Scan the records below. List lines holding "panel".
-------- Input data --------
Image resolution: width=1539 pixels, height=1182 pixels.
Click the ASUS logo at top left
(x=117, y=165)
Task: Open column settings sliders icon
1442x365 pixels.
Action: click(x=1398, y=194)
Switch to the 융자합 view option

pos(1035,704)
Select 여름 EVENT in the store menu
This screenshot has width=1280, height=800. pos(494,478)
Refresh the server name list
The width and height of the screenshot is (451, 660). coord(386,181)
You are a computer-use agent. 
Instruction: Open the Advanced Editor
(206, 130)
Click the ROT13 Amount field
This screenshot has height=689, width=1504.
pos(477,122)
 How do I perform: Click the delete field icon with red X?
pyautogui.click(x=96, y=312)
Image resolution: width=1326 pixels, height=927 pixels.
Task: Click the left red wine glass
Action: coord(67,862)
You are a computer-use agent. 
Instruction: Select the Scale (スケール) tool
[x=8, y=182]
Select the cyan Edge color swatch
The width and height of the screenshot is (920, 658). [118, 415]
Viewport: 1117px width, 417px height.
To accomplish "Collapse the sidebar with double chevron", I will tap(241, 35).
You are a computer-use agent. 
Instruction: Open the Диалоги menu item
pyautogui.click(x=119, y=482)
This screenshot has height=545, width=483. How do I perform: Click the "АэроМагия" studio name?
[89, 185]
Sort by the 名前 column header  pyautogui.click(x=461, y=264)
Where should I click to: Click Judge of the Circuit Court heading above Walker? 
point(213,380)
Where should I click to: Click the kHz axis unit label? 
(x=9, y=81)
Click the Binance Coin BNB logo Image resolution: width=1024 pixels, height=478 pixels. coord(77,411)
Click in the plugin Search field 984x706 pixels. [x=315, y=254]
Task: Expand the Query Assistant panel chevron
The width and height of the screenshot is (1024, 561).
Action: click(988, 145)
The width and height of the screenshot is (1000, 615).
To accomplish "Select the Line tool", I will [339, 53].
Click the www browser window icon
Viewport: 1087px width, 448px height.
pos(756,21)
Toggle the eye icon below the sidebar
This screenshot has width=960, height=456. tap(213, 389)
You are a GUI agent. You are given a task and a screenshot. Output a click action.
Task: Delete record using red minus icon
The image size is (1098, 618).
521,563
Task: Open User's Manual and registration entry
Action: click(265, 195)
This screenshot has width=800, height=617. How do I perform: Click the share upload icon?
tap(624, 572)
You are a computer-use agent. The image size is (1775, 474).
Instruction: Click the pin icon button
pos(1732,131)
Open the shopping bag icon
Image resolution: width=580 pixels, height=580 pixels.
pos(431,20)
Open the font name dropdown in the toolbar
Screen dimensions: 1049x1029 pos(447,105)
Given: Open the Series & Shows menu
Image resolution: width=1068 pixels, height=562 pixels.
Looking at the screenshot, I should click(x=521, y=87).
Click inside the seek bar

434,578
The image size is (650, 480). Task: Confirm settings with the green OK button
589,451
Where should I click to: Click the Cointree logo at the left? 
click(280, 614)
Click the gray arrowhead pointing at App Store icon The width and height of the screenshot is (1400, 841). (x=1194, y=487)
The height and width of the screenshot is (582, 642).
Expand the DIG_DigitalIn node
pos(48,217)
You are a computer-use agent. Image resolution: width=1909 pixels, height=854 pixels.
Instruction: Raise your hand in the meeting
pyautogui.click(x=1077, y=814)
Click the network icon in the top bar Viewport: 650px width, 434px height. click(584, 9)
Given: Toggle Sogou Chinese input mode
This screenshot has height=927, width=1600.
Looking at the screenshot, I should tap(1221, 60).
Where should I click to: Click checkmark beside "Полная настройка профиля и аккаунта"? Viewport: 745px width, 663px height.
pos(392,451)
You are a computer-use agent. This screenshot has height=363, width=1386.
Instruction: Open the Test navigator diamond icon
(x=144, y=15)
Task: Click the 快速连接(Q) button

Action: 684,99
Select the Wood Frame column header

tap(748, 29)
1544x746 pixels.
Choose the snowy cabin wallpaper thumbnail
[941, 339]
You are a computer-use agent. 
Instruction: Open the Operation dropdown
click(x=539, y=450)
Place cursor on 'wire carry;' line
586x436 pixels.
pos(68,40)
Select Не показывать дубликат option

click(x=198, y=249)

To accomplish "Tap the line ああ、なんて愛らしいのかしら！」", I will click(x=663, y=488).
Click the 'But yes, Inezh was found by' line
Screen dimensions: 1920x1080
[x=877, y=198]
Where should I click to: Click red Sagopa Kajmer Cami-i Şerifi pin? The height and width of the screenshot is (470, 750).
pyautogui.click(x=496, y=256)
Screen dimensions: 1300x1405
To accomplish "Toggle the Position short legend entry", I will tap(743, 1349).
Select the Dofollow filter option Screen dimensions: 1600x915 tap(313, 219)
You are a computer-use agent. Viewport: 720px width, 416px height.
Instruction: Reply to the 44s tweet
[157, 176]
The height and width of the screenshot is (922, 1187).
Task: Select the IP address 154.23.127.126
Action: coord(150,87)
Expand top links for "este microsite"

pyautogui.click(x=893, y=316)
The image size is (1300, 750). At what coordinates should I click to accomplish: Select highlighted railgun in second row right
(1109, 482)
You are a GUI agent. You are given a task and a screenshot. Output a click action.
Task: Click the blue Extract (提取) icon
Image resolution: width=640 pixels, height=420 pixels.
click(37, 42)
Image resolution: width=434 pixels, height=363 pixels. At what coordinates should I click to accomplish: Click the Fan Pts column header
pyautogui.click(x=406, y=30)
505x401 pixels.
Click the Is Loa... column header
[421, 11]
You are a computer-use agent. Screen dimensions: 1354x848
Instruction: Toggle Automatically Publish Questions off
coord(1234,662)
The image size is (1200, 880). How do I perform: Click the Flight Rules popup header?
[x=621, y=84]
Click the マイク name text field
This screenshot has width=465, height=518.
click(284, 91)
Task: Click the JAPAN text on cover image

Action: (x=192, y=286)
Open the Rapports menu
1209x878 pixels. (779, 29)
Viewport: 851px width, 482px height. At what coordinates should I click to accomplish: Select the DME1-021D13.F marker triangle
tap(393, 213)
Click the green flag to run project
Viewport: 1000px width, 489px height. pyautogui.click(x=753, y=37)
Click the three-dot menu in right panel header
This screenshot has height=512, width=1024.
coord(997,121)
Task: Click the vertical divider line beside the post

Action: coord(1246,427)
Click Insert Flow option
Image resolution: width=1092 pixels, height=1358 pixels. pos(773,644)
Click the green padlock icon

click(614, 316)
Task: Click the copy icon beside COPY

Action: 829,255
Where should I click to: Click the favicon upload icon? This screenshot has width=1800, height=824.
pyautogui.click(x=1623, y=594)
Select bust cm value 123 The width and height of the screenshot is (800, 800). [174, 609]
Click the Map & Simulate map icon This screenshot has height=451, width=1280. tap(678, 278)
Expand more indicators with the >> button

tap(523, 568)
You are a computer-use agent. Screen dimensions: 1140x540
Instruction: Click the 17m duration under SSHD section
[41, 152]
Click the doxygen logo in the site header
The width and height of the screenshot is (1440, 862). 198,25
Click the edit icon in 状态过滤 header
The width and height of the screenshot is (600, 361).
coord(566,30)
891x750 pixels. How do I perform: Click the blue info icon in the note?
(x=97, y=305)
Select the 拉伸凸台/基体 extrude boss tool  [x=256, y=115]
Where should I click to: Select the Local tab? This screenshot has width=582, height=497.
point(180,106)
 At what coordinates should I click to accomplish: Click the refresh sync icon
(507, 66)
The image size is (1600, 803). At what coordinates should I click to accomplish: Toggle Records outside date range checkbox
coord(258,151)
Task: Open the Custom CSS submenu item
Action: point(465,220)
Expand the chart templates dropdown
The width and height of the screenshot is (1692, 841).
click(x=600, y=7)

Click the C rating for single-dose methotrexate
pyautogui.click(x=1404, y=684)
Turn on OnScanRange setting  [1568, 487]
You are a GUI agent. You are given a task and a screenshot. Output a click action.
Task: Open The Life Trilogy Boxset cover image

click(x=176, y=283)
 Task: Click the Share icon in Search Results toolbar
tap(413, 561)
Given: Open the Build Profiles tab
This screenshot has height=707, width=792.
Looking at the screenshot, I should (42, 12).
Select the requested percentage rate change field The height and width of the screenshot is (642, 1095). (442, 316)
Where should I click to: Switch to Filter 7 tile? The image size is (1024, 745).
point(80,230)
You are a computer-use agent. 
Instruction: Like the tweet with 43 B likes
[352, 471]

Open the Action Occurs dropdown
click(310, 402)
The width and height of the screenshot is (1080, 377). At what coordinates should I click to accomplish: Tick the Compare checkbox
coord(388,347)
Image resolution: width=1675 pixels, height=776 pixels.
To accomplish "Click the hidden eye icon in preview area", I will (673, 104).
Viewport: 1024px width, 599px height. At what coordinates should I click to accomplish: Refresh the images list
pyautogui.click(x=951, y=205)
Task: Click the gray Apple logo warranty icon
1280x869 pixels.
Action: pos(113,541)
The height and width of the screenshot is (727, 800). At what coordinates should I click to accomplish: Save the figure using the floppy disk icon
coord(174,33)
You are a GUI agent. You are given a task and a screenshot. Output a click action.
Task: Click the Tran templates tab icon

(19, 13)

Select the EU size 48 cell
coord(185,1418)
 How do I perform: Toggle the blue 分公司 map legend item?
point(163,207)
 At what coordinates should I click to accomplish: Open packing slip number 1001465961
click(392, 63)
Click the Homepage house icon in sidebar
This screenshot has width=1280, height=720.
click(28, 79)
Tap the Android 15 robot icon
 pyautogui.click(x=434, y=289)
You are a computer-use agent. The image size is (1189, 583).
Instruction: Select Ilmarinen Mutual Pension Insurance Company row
--------
Response area –
Task: Expand the Query Assistant panel chevron
Click the three-dot menu in right panel header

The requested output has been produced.